Эта жизнь больного слишком эпикуреична. Вот уж пять недель, как я только то и делаю, что выжидаю, ухаживаю за собой, развлекаюсь, и пресыщение уже тут. Мне недостаёт труда. Труд есть приправа существования. Без цели, без усилия жизнь приторна. Леность приводит к вялости; вялость рождает отвращение. К тому же ещё весенняя тоска. Это пора неопределённых желаний, глухих недомоганий, беспредметных вздохов. Видишь сны наяву. Ищешь чего-то ощупью. Стремишься к тому, что не имеет имени, если только то, к чему стремишься, не есть счастье или смерть.

28 марта 1881 г.

Я не могу работать; мне трудно существовать. Посвятим несколько месяцев баловству дружбы, потому что и это хорошо; но потом? He лучше ли уступить место живучему, деятельному, производительному?

Хотел ли бы я ещё жить? He думаю. Я желаю одного — здоровья, не страдания. Но так как это невозможно, то остальное мне ненужно. Пресыщение. Усталость. Отречение. «Укротим наши сердца терпением».

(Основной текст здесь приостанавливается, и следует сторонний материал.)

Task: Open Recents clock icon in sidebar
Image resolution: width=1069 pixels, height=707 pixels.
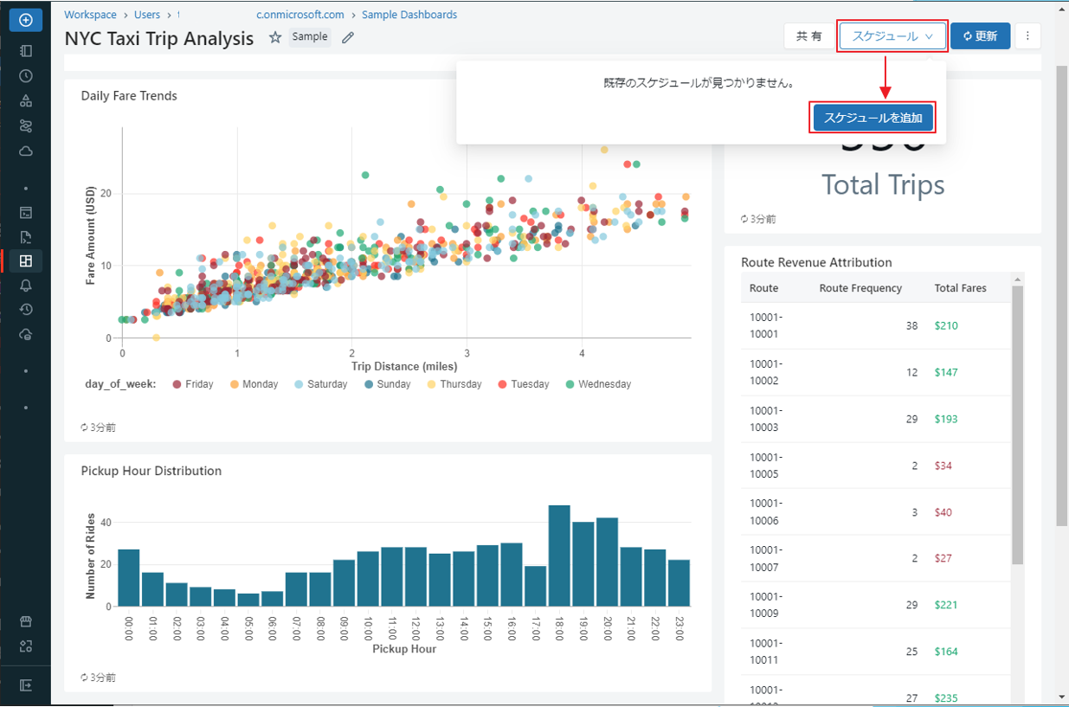Action: point(26,76)
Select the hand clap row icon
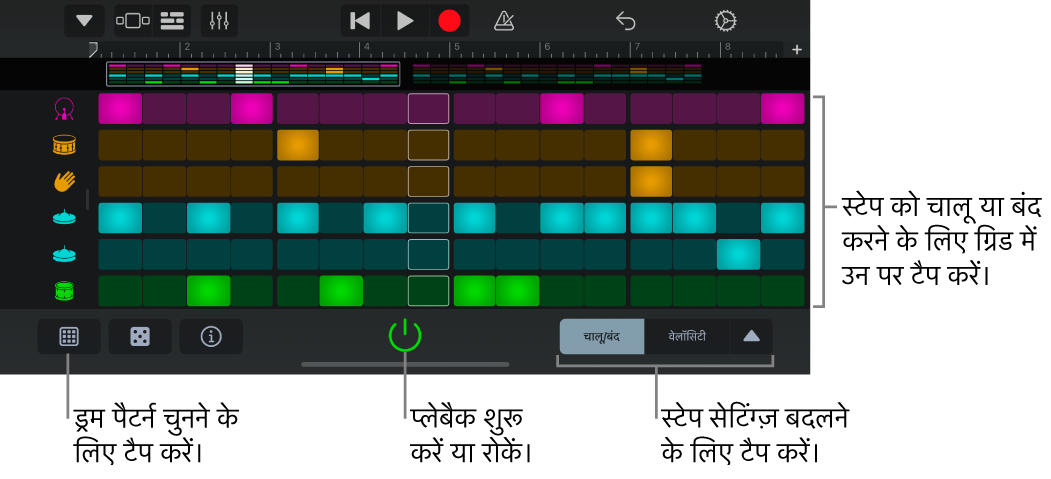 (x=64, y=181)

10 апреля 1881 г. (Воскресение).— Визит к X... Она перечла мне письма 1844 — 1845 годов, писанные моей рукой. Сколько обещаний и какой ничтожный результат! Так вот что мы такое! Я потеряюсь в песках, как Рейн, и приближается час, когда моя струйка воды исчезнет.

Маленькая прогулка при заходящем солнце, впечатление рассеянных лучей и грозовых туч. Зелёная дымка обволакивает все деревья.

«И всё уж возрождается, и уже боярышник

Видел пчелу, прилетавшую на его цветок».

Мне всё это уже чуждо.

(В тoт же день). Как обманчивы желания!.. Судьба сокрушает нас двояким образом: отказывая нам в наших желаниях и исполняя их. Но тот, кто хочет только того, чего хочет Бог, избегает обеих бед. «Всё обращается к его благу».

[Сравн.: «Круг чтения», 12 августа, тема «Слияние своей воли с волей Бога»: 41, 568; «На каждый день», 30 сентября, тема «Жизнь – благо»: 44, 187. ]

15 апреля 1881 г.

Сегодня страстная седмица, праздник скорби. Мне знакомы дни предсмертной тоски и ночи агонии. Будем нести смиренно свой крест. У тебя нет более будущего. Твоя обязанность привести в порядок настоящее и твои дела. Старайся хорошо кончить, потому что тебе нечего более предпринимать, нечего и продолжать.

19 апреля 1881 г.

Изнеможение... Полная слабость плоти и духа...

Как трудно жить, о, моё усталое сердце!

. . . . . . . . . . . .

<Анри Амиель скончался 11 мая 1881 г. в возрасте 59 лет>.

КОНЕЦ

(комментарии Р. Алтухова – в [] скобках)


(1) Французская колыбельная песенка.

(2) Французский писатель Хименес Дудан (1800 - 1872).